The concept and curation of New World of Indigenous Resistance also merits praise. The range of voices across language, culture, and geography assembled by Maldonado and Meyer engaged in a translated (and re-translated), virtual dialogue, suggests a wonderful mezcla of globalism, technology, difference, and cultural regeneration. The form and content of these perspectives—personal, and communal, allied and contradictory—exemplifies the oft-cited Zapatista aspiration of “a world in which many worlds fit.” Meyer and Maldonado have carved open a vital space for new voices and views on education, community, culture, and the environment. They call for a more inclusive dialogue and a new kind of intercultural exchange.
Reader comment | Jul 17, 2010, J. L. Santana
"New World of Indigenous Resistance," by Lois Meyer and Benjamin Maldonado, has given us an opportune and important dialogue with Noam Chomsky and many activists and scholars from the Americas. I would like to contribute some thoughts as for this book. I was born and raised as a monolingual Spanish speaker in Ecuador. I was educated in an elite all-boys Catholic school until 8th grade. I knew that Ecuador and all the countries in America were multilingual and multicultural, but my world was...more surrounded by monolingual speakers who were not interested in knowing there historical heritage and thus creating within me a conflict of denying my roots. A conflict because I was not encouraged to know my past, my indigenous past.
This book, with its many contributors, brings a myriad of important and directly related issues to hegemonic resistance. These indigenous voices are central to this book. They and Noam Chomsky deliver a tangible message of true hope in these hazardous and death-defying times to our native brothers and sisters. Throughout this book, we read real life experiences which are an essential corporeal movement of decolonization. The framework of this book is the concept of comunalidad which is very foreign to most of us non-indigenous peoples. This new concept gave me a better understanding of indigenous experiences and their reactions to hegemonic systems currently in place.

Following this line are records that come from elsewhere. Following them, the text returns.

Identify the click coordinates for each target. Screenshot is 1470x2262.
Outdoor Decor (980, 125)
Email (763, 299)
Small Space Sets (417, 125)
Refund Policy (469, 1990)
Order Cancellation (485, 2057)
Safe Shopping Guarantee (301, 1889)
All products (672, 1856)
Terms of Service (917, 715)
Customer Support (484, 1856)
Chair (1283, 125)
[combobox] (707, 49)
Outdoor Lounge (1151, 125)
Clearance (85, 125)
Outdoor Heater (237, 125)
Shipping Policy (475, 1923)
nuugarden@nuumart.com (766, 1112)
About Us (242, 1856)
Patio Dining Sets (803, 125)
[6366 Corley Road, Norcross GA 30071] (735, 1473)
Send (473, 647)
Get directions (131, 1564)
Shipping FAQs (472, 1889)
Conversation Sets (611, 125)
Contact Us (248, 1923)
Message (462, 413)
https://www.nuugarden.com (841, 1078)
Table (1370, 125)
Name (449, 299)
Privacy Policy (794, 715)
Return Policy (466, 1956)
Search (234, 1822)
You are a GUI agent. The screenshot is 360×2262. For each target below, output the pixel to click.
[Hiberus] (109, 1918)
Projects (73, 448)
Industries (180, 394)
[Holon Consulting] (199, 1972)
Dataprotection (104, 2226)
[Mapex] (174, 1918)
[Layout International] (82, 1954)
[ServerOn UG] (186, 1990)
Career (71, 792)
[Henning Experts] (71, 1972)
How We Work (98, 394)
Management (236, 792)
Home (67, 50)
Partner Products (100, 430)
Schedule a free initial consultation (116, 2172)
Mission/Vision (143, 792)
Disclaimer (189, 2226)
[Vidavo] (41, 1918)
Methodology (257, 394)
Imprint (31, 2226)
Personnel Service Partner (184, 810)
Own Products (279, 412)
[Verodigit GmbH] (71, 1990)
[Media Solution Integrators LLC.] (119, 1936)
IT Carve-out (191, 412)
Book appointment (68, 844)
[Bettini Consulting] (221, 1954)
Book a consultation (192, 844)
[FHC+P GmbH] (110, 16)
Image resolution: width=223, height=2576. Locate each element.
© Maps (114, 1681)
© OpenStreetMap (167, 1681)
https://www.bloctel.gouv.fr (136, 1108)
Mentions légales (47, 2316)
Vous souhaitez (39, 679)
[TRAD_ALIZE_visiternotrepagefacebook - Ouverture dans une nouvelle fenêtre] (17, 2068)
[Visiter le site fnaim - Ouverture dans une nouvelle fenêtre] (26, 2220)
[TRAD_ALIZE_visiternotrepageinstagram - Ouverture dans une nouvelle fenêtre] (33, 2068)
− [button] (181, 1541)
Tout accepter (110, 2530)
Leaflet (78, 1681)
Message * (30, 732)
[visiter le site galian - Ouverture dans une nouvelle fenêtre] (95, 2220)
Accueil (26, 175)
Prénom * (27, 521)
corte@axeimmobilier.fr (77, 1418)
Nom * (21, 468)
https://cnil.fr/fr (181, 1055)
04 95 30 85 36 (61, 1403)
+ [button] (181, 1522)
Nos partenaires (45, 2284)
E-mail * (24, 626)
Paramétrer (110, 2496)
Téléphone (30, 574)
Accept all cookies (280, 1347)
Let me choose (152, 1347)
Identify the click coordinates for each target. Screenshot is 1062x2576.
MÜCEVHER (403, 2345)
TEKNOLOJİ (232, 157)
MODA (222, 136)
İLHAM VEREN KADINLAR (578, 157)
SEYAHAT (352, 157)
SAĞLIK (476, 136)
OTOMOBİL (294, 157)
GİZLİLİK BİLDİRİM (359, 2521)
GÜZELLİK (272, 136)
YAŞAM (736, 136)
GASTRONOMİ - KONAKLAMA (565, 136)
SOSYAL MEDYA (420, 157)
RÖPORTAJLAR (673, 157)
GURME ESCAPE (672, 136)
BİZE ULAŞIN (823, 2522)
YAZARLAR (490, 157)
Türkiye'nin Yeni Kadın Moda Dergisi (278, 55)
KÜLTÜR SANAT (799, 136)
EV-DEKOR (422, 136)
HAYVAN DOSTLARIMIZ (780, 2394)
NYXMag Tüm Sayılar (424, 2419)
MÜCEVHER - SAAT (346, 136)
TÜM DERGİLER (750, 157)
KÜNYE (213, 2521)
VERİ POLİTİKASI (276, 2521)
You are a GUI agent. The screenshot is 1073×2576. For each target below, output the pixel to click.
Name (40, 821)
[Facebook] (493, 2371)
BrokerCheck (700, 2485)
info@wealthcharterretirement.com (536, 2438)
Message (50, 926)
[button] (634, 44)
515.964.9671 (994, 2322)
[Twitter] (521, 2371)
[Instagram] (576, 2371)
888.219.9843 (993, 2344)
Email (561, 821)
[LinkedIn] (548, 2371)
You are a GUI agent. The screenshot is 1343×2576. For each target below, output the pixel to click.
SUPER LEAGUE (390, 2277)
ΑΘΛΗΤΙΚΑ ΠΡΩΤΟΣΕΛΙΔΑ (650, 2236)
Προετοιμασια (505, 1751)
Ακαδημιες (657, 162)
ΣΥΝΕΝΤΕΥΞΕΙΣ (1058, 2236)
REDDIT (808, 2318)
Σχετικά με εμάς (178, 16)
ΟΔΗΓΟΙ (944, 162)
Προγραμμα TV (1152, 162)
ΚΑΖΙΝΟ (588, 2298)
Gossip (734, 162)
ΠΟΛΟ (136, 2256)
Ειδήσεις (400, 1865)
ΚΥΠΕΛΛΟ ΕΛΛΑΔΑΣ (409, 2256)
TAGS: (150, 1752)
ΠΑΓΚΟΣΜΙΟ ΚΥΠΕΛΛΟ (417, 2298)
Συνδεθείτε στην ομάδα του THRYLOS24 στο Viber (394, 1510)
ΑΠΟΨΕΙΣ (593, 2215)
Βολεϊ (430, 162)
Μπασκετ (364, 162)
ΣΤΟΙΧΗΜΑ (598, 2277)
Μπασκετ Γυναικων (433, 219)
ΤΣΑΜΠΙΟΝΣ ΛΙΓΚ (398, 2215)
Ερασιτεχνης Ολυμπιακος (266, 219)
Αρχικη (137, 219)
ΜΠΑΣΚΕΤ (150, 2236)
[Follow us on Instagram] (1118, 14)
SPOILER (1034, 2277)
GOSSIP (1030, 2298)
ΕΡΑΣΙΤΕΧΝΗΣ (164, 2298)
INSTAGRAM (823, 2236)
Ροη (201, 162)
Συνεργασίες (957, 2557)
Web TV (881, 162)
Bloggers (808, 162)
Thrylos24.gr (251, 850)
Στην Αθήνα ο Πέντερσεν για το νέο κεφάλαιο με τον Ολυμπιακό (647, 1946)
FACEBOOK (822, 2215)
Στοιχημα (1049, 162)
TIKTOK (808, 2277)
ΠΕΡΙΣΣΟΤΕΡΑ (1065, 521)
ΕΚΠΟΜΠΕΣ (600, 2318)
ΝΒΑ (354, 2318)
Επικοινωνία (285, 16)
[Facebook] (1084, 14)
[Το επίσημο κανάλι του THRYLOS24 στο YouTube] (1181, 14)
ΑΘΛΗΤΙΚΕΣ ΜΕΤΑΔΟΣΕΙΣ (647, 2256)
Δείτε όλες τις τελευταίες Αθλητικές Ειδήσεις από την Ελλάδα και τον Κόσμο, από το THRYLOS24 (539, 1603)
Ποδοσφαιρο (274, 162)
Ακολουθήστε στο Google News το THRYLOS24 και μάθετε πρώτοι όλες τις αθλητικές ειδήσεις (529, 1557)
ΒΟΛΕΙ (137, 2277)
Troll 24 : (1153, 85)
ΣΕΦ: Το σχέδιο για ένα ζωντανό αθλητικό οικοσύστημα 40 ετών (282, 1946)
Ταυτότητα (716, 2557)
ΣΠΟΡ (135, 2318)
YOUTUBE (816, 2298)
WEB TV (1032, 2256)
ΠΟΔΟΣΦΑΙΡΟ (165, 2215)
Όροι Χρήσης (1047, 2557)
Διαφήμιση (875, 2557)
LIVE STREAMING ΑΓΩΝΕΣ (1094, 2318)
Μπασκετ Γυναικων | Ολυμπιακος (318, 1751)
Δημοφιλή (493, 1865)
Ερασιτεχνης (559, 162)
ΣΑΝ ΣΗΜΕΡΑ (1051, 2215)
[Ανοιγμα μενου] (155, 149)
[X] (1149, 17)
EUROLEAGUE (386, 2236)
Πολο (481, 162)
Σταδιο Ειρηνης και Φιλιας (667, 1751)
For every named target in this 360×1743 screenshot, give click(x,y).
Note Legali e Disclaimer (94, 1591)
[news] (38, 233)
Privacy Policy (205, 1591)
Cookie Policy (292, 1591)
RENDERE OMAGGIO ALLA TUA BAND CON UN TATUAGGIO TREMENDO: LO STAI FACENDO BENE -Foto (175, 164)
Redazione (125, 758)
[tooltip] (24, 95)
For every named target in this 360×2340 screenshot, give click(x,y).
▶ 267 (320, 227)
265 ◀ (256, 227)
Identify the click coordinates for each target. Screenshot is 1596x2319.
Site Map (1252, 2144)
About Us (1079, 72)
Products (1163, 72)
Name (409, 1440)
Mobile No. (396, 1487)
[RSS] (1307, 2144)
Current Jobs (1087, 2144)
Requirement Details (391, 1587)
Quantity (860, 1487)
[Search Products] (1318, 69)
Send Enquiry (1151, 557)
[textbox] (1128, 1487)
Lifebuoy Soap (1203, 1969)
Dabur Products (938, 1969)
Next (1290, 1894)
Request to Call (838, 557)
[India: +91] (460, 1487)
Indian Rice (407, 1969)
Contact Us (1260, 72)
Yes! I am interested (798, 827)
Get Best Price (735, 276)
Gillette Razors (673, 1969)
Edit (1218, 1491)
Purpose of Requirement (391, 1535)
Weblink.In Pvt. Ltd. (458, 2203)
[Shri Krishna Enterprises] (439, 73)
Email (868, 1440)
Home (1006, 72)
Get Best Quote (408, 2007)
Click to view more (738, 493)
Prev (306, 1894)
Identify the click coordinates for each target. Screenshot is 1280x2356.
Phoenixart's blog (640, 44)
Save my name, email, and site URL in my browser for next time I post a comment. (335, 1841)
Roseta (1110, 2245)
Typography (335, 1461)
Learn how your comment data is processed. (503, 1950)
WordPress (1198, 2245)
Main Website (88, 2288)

This book moves beyond the typical hegemonic literary definition. It deals with issues of globalization in many areas which threat the origin of indigenous epistemologies and their ways of living. In sum, thank you for this dialogue that has consciously honor equally the wisdom that represents so many different peoples. As a current educator in the United States, I find this book to be filled with hope by taking action. It is essential to all of us non-indigenous peoples to look at our past and reflect. Just like Busquets (in this book) quotes an advice from a wise elder leader which could be applied for all of us: "You who live in the city, how do you live, and what value does your work have for you? “Why is it important that our families work united, helping one another? “Do you work with joy, satisfaction and liberty? “How do you resist selfishness and the power of individualism? “Do you know how to work in community? “How can we build a better future for our children?